Abstract

The article represents the results of a study aimed on predicting the risks and odds of rehospitalization among patients with eating disorders in anxiety-depressive disorders. In total, 147 patients with anxiety and depressive disorders were examined. Patients were divided into a main group of 82 and a comparison group of 65 patients. The main group consisted of 21 (26%) men with a mean age of 38.33 (SD 11.53) and 61 (74%) women with a mean age of 43.15 (SD 11.44). The comparison group consisted of 19 (29%) men, mean age 37.53 (SD 9.75) and 46 (71%) women, mean age 45.22 (SD 12.17).

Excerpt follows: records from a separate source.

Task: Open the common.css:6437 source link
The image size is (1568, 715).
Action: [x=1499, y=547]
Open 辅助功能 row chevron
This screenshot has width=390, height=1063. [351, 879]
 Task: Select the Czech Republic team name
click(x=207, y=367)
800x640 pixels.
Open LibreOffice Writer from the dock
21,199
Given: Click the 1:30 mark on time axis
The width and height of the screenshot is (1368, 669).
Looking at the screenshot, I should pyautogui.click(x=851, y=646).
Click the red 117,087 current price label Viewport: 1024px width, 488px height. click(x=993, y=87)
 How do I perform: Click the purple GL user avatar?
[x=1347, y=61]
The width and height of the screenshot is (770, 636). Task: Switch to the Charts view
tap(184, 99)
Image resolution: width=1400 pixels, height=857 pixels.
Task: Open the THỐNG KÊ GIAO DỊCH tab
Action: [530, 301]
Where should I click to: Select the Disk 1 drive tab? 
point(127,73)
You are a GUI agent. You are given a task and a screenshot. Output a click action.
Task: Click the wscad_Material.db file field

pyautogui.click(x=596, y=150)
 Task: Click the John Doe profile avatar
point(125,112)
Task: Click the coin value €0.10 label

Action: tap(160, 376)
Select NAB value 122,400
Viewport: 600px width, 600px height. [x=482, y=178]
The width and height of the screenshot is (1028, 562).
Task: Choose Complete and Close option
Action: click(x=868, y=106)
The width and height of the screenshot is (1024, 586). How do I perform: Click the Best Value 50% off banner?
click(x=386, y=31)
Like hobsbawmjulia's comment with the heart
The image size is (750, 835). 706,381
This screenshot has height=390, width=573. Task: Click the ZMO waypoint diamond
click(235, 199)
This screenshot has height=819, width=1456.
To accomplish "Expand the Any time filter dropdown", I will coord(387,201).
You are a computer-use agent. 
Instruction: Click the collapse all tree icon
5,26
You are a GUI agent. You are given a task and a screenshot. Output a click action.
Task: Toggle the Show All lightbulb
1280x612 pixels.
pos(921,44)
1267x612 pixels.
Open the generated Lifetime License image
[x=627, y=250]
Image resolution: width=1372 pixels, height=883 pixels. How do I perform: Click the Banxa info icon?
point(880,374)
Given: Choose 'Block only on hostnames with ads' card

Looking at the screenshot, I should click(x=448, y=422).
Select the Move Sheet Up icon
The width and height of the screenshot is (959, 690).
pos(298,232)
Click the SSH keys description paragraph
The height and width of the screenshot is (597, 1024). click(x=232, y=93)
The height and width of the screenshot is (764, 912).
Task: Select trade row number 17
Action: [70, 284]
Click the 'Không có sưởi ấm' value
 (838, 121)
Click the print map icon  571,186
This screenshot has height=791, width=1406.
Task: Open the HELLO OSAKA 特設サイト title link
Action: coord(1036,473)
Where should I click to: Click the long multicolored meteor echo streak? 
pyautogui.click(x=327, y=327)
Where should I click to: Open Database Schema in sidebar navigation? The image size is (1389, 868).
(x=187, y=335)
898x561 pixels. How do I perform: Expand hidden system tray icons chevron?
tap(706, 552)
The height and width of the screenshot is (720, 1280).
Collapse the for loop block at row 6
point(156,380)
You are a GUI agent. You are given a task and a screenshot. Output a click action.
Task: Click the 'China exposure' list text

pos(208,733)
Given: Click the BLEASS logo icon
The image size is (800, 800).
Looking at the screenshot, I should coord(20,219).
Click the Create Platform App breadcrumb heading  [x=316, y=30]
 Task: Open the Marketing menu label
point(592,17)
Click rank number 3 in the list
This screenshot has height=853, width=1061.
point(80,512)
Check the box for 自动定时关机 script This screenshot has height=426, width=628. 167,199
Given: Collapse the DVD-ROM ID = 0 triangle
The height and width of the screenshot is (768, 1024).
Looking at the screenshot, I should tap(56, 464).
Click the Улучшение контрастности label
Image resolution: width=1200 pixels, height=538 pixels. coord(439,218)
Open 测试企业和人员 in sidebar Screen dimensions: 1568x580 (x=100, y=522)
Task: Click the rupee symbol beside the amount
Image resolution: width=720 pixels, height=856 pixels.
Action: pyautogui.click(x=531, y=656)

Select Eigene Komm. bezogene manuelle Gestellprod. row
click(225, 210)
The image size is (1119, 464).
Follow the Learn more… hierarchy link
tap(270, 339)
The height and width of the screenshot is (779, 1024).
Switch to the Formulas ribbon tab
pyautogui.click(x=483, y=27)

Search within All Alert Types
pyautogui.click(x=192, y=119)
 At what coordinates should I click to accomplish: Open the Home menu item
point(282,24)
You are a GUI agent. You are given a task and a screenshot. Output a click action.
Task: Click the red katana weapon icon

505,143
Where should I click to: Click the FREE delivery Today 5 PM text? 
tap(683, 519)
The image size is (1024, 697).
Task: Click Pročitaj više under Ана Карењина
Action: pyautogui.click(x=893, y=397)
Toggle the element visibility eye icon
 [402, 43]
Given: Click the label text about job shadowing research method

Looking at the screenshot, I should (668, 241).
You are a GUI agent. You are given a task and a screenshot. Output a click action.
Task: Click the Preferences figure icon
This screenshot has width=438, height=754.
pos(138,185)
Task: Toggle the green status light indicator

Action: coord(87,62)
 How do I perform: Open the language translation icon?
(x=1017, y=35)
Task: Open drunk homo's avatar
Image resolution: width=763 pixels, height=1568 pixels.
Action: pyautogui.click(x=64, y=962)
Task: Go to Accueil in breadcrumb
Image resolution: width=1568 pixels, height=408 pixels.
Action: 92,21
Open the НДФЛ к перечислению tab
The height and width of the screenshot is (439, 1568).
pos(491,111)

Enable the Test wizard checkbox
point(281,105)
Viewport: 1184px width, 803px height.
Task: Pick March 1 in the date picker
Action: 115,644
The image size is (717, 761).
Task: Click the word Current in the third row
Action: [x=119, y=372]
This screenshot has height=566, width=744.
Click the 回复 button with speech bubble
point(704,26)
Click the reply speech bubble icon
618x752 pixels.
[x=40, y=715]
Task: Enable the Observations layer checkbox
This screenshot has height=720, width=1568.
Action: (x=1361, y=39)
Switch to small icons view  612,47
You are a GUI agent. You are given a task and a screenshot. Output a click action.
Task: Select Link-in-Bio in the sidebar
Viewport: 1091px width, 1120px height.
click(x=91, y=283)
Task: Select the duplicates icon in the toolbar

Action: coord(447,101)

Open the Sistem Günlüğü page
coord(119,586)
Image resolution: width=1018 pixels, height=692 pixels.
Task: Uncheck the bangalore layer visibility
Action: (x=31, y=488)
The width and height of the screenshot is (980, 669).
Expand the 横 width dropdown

At the time of the initial examination in the main group, 35 (43%) patients were hospitalized for the first time, 47 (57%) – rehospitalized; in the comparison group, 23 (35%) patients – for the first time hospitalized, and 42 (65%) – rehospitalized. It was found that 27 patients were rehospitalized within the next year after the intervention and treatment. Clinical-anamnestic, clinical-psychopathological and psychodiagnostic study supplemented by psychometric scales (PHQ-9 health questionnaire, Dutch Eating Behaviour Questionnaire (DEBQ), State-Trait Anxiety Inventory (STAI; C.D. Spielberger), Methodology for assessing the integrative Quality of Life Index (QLI; J.E. Mezzich)) was conducted. As a result of the study, it was found that patients in the main group had a 3.6 times lower risk of rehospitalization over the next year than patients in the comparison group. When constructing a unipolar regression model, the best predictive power and discriminative ability was demonstrated by the number of previous hospitalizations (p<0.01, AUC 0.75 (0.67-0.82)) and the intervention in the main group, which reduced the odds of rehospitalization over the next year by 4.8 times. The highest discriminative ability was demonstrated by the multiple logistic regression model (AUC 0.83 (0.76-0.88)), according to which intervention in the main group reduced the odds of rehospitalization in the next year by 5.9 times. The results of the study became the basis for the development of differentiated treatment and correctional measures for eating disorders in patients with anxiety-depressive disorders to improve the quality of care, prevent psychosocial maladjustment and improve the quality of life of this population.